# tack cloth residue



## barryg (Jun 18, 2009)

I'm refinishing some old JBL walnut veneer speaker cabinets. I finished sanding with 400 grit sandpaper and took a tack cloth to it to remove the dust. To my disappointment it seemed to leave spots of oily residue. What is the recommended way to remove this residue before finishing (leaning towards Minwax wipe-on poly). Will mineral spirits work? More sanding? Thanks.


----------



## Rick Mosher (Feb 26, 2009)

Mineral spirits or VM&P naptha should do the job. Use a white cotton lint free rag (t-shirt) dampen with naptha and wipe down thoroughly. Follow up with a blast of compressed air wiping with your bare hand to feel for any defects.


----------



## cabinetman (Jul 5, 2007)

I quit making and/or using the sticky type of tack cloths years ago.
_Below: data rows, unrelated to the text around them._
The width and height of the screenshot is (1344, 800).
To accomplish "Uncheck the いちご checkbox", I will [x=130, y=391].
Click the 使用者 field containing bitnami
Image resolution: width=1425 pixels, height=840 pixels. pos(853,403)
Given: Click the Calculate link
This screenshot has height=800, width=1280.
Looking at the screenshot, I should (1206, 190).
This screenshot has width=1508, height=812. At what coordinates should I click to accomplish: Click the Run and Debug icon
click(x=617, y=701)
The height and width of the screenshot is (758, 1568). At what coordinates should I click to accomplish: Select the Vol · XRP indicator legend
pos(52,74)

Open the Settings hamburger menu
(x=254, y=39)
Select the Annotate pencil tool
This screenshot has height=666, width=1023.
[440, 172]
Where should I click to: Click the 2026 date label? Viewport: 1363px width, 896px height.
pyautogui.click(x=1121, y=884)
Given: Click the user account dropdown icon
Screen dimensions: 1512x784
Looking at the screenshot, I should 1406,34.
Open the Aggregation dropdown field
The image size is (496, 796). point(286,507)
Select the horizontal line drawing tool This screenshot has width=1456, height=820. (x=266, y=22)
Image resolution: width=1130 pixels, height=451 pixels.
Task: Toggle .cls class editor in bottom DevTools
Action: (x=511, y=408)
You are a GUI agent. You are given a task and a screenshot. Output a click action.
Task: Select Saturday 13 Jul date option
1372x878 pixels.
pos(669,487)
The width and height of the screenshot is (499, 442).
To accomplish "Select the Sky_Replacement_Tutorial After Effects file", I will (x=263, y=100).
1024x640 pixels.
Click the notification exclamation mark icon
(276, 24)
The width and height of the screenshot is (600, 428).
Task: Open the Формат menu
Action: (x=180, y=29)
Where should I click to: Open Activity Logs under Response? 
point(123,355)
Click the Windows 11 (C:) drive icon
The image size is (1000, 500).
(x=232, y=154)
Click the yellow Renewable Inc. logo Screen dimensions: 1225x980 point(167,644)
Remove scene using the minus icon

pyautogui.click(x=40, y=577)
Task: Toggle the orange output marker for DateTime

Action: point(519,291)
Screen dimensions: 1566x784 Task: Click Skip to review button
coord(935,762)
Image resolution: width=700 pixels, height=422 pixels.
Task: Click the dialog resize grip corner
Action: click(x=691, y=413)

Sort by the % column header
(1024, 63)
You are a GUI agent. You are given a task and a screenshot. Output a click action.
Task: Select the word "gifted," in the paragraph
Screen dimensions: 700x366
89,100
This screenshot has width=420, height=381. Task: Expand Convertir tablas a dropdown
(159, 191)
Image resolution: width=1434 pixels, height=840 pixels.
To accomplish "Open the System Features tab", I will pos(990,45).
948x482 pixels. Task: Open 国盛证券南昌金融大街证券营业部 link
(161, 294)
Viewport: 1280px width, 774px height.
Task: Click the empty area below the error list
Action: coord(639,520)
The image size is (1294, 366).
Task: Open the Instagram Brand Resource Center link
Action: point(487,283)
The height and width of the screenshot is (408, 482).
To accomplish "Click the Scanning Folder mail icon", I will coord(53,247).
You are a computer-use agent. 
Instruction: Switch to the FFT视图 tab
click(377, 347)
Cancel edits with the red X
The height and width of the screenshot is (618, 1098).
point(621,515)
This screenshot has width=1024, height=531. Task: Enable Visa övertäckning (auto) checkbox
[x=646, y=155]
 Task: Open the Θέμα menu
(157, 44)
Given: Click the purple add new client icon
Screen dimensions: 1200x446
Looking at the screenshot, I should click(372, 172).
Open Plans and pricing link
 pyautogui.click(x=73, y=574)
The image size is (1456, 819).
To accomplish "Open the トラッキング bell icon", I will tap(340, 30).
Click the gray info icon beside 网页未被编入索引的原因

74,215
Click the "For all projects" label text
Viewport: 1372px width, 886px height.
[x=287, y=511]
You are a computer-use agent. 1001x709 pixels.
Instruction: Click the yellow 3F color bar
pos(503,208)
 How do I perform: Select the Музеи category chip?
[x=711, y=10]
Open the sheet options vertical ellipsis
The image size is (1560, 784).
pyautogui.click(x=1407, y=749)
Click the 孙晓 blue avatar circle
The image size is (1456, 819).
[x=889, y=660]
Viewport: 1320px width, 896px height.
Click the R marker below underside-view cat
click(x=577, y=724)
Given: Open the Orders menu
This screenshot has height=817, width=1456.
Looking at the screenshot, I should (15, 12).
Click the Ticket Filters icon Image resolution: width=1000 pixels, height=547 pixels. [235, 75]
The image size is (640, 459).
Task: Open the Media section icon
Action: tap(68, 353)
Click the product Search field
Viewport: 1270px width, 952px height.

If a tack cloth is needed, a dry one *like this *works good.


----------



## Just Bill (Dec 29, 2008)

The purpose is to remove all the dust, I vacuum, wipe with alcohol(naptha suggested above also good choice), then re-vacuum. Works for me. The solvent gets off oily fingerprints, and such.

But is 400 too fine?? That is approaching burnishing the wood which will make finishing harder.


----------